A. M. Juster was the first moderator for Eratosphere, the largest on-line site for formal poetry and his work may be associated with what has come to be called The New Formalism. He has won the Howard Nemerov Sonnet Award three times, most recently in 2008. My own favourite sonnet of his was one shortlisted for the award: Weldon Kees in Mexico. He also won the Richard Wilbur Award in 2002 for his collection, The Secret Language of Women. In 2014 he was a co-winner of the Willis Barnstone Translation Prize for his translation of a Middle Welsh poem by Gwerful Mechain. His books of translations include Longing for Laura (2001) a translation of Petrarch, The Satires of Horace (2008), Saint Aldhelm’s Riddles (2015), The Elegies of Maximianus (2018) and John Milton’s The Book of Elegies (2019) a translation of the young John Milton’s Latin poems. W. W. Norton will publish his translation of Petrarch’s Canzoniere in 2023. Recent collections include Sleaze & Slander (2016), The Billy Collins Experience (2016), and Wonder and Wrath (2020) which, according to Dana Gioia represents the culmination and integration of A. M. Juster’s diverse and remarkable career.
TWITTER – @amjuster
For a Twitter account, that of A. M. Juster is particularly lively, engaging and provocative. He explains his interest thus: I reluctantly dipped my toe into Twitter (@amjuster) a year ago, and I like its concision and reach. I am not an academic or a networker, so it exposed me to a small but interesting group of poets and scholars. He tweets regularly, constantly offering a “warm Twitter welcome” to those who have joined, like a benevolent party-goer happy to see other like-minded souls in attendance. He is an advocate for the poets whose work he admires, promoting the work of such poets as A. E. Stallings, Rhina Espaillat and Kay Ryan and, in the past, campaigning for a Nobel Prize for the late Richard Wilbur. He is also a trenchant and persistent critic of those who he sees as undermining the craft and the reach of poetry. Ben Lerner, Christian Bok and Ezra Pound are often subject to his acerbic wit. Of those poets who use Twitter, he is certainly one worth following.
AROUND THE SCUTTLEBUTT
According to Wikipedia: Scuttlebutt in slang usage means rumor or gossip, deriving from the nautical term for the cask used to serve water (or, later, a water fountain). The term corresponds to the colloquial concept of a water cooler in an office setting, which at times becomes the focus of congregation and casual discussion… Since sailors exchanged gossip when they gathered at the scuttlebutt for a drink of water, scuttlebutt became Navy slang for gossip or rumours.

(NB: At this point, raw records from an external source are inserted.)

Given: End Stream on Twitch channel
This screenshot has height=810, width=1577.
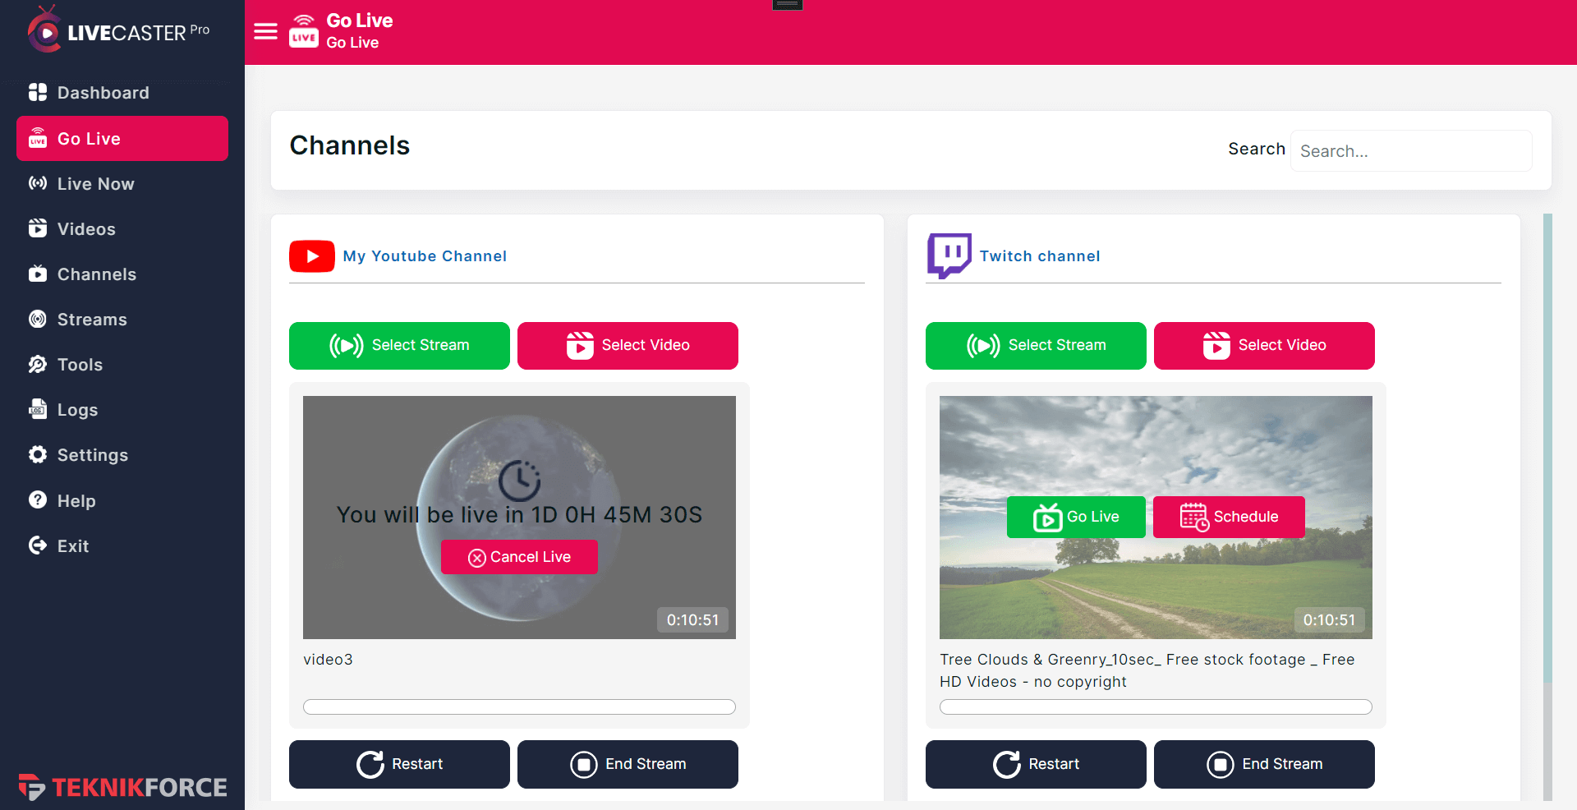Looking at the screenshot, I should click(1264, 765).
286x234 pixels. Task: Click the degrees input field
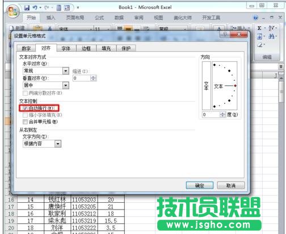(x=211, y=115)
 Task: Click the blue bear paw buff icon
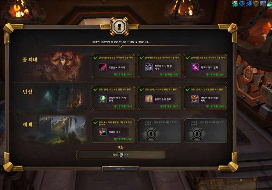coord(242,4)
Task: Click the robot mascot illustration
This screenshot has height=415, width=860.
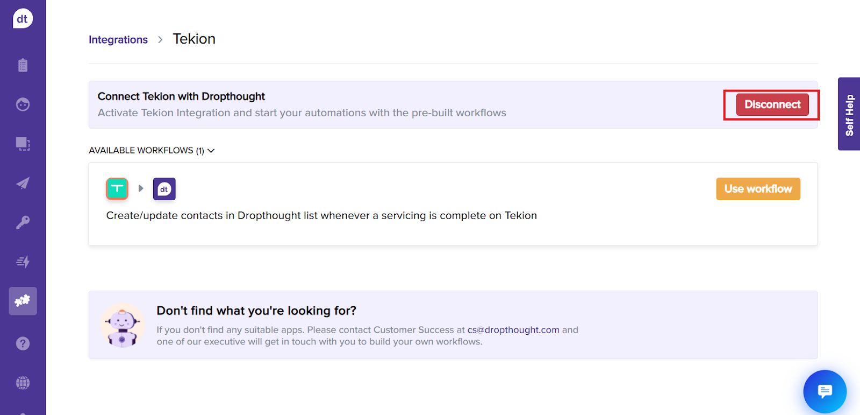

In the concluding poem below, a mock epitaph entitled Candid Headstone, with its concealed pun in the third line, the scuttlebutt is regarded as a poetic approach and the “bile and bluster” mentioned in disparaging terms is, in the shorter poems (and in many of the best of the longer poems in Sleaze and Slander), refined by rhyme and meter to a humorous and a caustic stance. This is evident in the translations of Martial below and in the Martial post. It is also evident in the brief poems which follow. Satire is one aspect of this approach. The Billy Collins poems, collected in The Billy Collins Experience, are a remarkable act of ventriloquism. Another poem meshes, like a frenetic disc jockey with his mixer, Eliot’s Prurock, Stevens’ blackbird and the famous red wheelbarrow of Williams. As well as Martial, there are translations of Horace, Erasmus, Ausonias and Luxorius, all rendered in a bilious American idiom. As for the two poems from the Middle Welsh of Gwerful Mechain – Poem of the Prick and Poem of the Pussy – suffice to say that the great Australian erotic poet, A. D. Hope, would be smiling in his grave. (A shorter poem by Gwerful Mechain is included below.) Rhina Espaillat put it best when she wrote in Light: He doesn’t use satire to settle scores with “Them,” but to attack, with self-deprecating humor, the traits, customs and practices that need attacking in all of us.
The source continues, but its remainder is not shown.